“When people are financially invested, they want a return. When people are emotionally invested, they want to contribute.” – Simon Sinek, British-American inspirational author and speaker.
As I explain in my upcoming book Doing the Right Things Right: How the Effective Executive Spends Time, executives are no longer limited to the C-Suite of a company. Strictly defined, an executive is anyone who executes business strategy to benefit their organization.
In our Brave New Business World (to paraphrase Aldous Huxley), the gap between leadership and workers has decreased significantly in recent years. But whatever the business conditions, it’s always helpful to put your heart into achieving your team’s goals. In part, this means helping make sure the whole team is willing, not just able, to achieve its goals. Contributing to your team’s well-being doesn’t mean usurping your team leader’s authority or prerogatives. The idea here is to contribute in ways that improve not just your own productivity, but the productivity of the entire team, without generating friction.
A Common Sense Approach
One way to pump up the volume on your team’s productivity is to make sure everyone has clear expectations not just of the team goals, but also of each team member’s expected contributions. For example, if you’re struggling to understand the team goals, make an appointment with your team leader, and ask for some clarification. If you already know the goals but feel hazy about the details, it may be because your leader has issued directives to everyone individually, so they know their individual contributions but no one else does… either that, or you missed the memo or meeting explaining everyone’s contributions and how you all fit together. Either way, if you need a better idea of what to expect from your coworkers, just ask them. With the exception of special projects, your team probably doesn’t practice compartmentalization; nor should it.
In the most effective teams, members work closely, share willingly and openly, are committed to the team, listen and communicate well, and actively support each other. All that occurs on the foundation of trust, respect, and reliability that underlie the workflow of any decent team. While long-term association helps establish all these characteristics, even new teams or team members can work together happily when they’re willing to expend some common courtesy. All it takes is a brief meeting to clarify who does what, how, and when, and to determine how all your contributions fit together. If necessary, you can be the initiator who arranges the meeting and clarifies those expectations. Hey, someone has to do it, and it doesn’t always have to be the boss acting as the project manager.
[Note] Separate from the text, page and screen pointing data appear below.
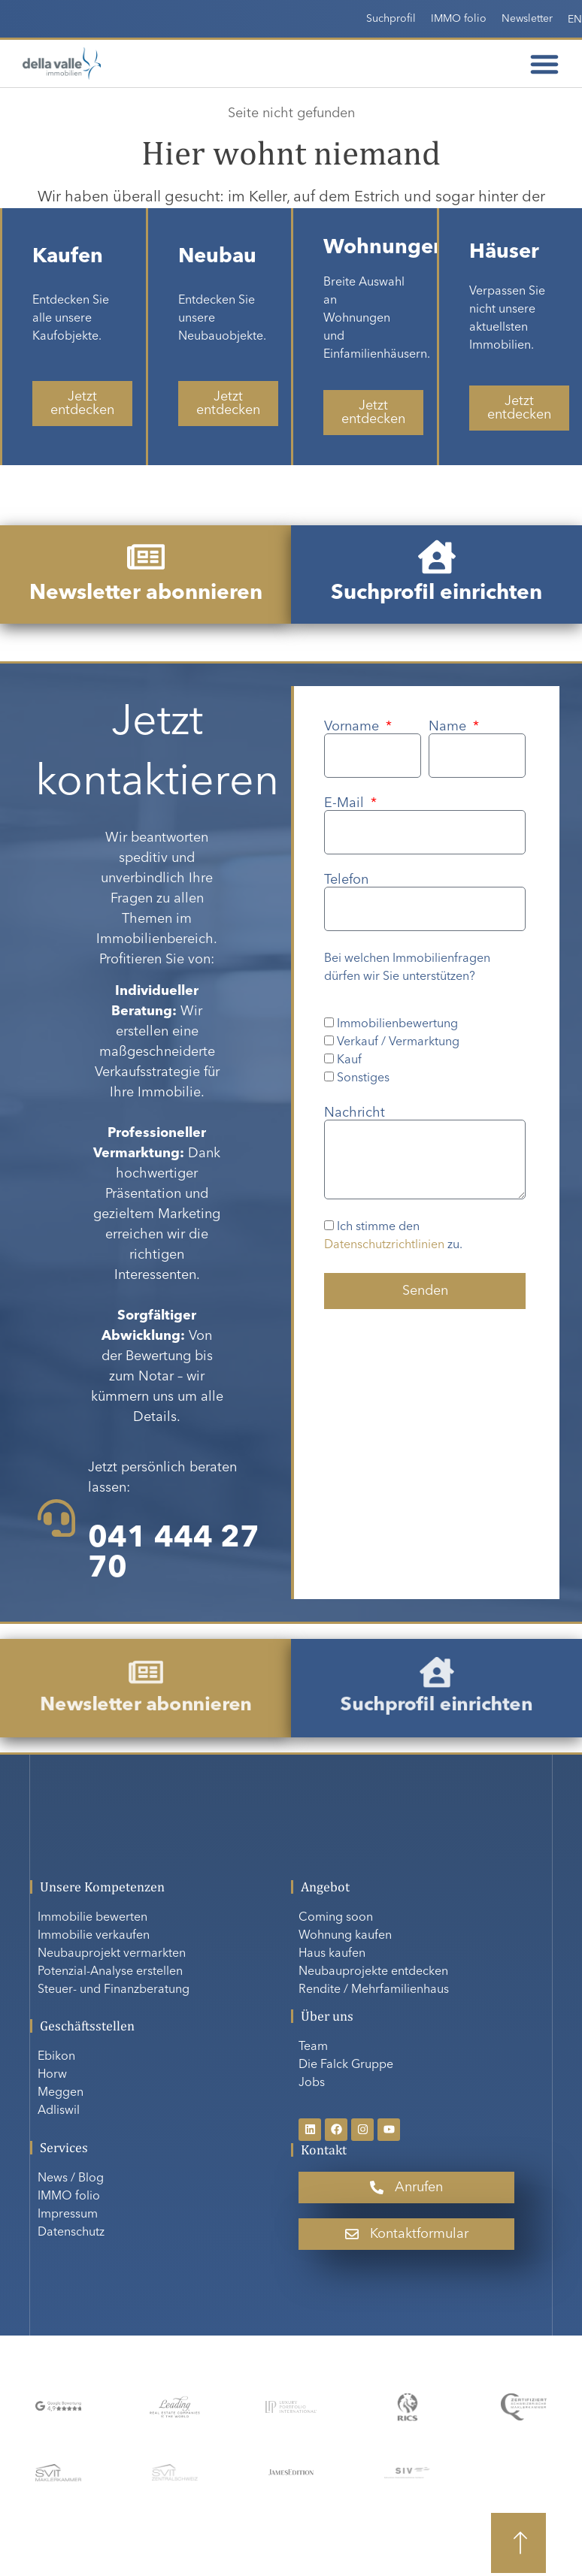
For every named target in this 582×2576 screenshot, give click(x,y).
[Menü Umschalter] (544, 64)
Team (313, 2047)
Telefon (346, 880)
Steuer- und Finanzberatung (113, 1990)
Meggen (60, 2093)
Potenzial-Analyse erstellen (110, 1972)
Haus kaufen (332, 1954)
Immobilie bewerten (92, 1918)
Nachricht (354, 1113)
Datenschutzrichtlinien (384, 1245)
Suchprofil (391, 19)
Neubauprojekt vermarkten (112, 1954)
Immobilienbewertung (397, 1024)
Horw (52, 2075)
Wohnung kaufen (345, 1936)
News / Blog (71, 2178)
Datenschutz (71, 2233)
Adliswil (59, 2111)
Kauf (349, 1060)
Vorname (353, 726)
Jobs (312, 2083)
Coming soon (336, 1918)
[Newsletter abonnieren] (146, 557)
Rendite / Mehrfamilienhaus (374, 1990)
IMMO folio (459, 19)
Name (449, 726)
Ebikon (56, 2057)
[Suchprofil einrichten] (437, 557)
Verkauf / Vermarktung (398, 1042)
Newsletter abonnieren (145, 593)
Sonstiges (363, 1078)
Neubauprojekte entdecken (373, 1972)
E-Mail (346, 803)
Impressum (68, 2215)
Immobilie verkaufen (94, 1936)
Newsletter (527, 19)
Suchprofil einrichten (436, 593)
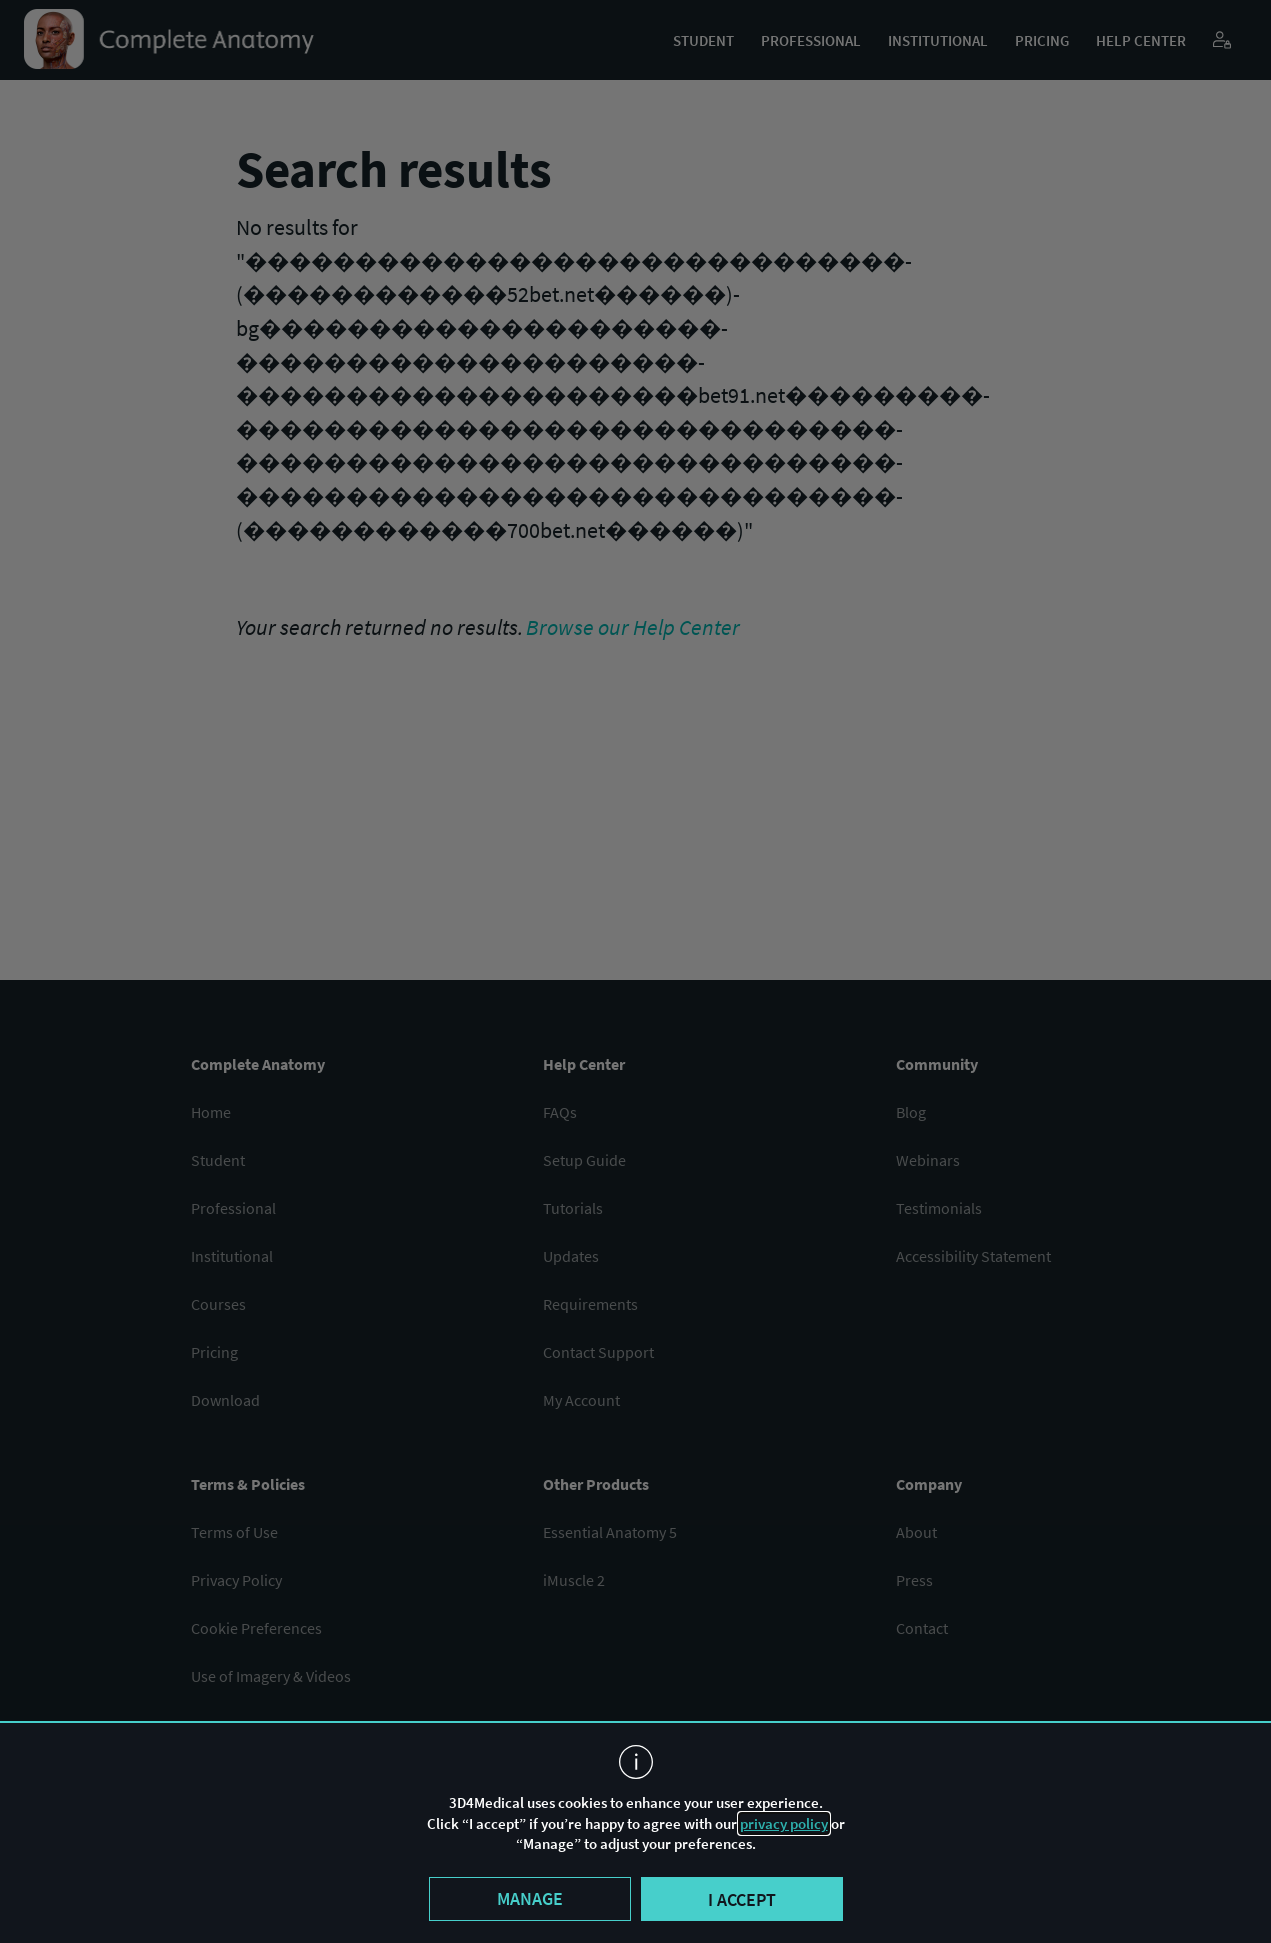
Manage (530, 1898)
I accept (742, 1899)
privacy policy (784, 1823)
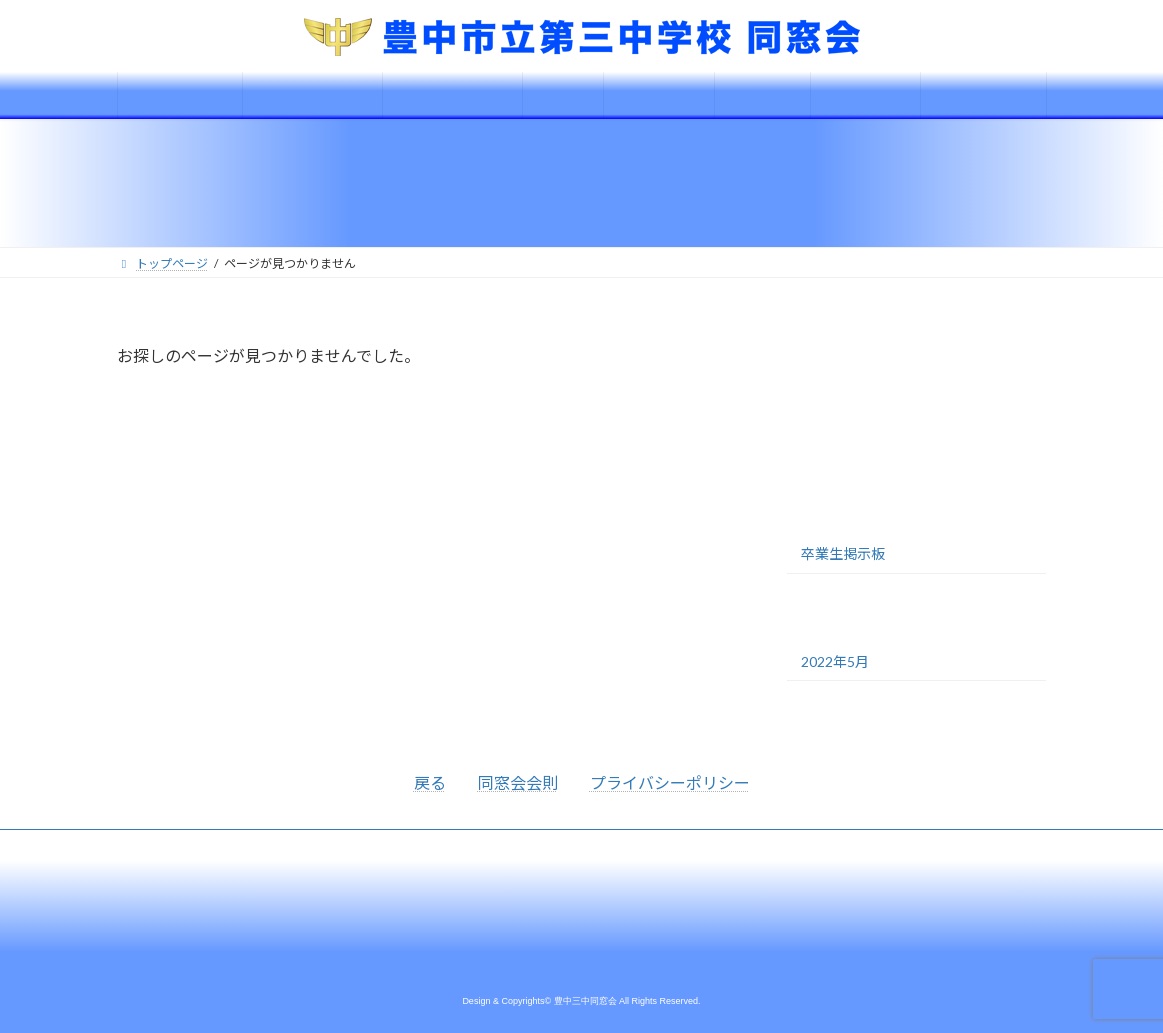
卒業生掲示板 (843, 553)
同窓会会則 (518, 782)
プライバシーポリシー (670, 782)
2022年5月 (835, 661)
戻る (430, 782)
Clarifying each team member’s work role exorcises the demon of uncertainty, leaving one less thing for the team to worry about. Up goes the satisfaction level, almost inevitably boosting productivity. We’re all happier when we all know what we and our teammates are supposed to be doing, rather than floundering around uncertainty or unclear processes, wondering if you’re all climbing the same mountain—and if you are, where you can find the rope that’s supposed to tie you together. When the matter is settled, you all have a clearer understanding of the team’s goals, accountability, and outcomes.
Role Mapping
One way to ensure clear expectations is to learn in detail what your teammates normally do on a daily basis. I mean, what do they do? If you already know a teammate’s job so well you can fill in for them during an illness or vacation, you’re golden; otherwise, find a way to clarify their work tasks and style, and the type of information they work with or produce. Produce the same kind of role map for your own job, for the rest of the team’s benefit. Document your role maps on paper, in a meeting, or even by shadowing each other when your jobs allow it.
Hopefully, your leader already believes in transparency and cross-training, since this will simplify role mapping. Well-constructed but non-communicative teams can’t function at full capacity when one of the crucial members goes missing, so it benefits everyone to not only have a deep knowledge of his or her own role, but also a working knowledge of everyone else’s.
For example: on a software production team, a tech writer benefits from some knowledge of programming and beta testing; the testers should know what information the writer needs; the programmers and other SMEs must be willing to communicate with the testers and tech writer on a regular basis. Even something as similar as a shared dashboard or document protocol can make life easier for team members, especially for groups whose members are geographically distributed.
Take special care mapping out the places where your roles overlap, because those “joints” will produce the most strain on your partnership. A little additional insight may be the oil that makes the most effective use of your team’s collective KSAs, and keeps the joints moving freely.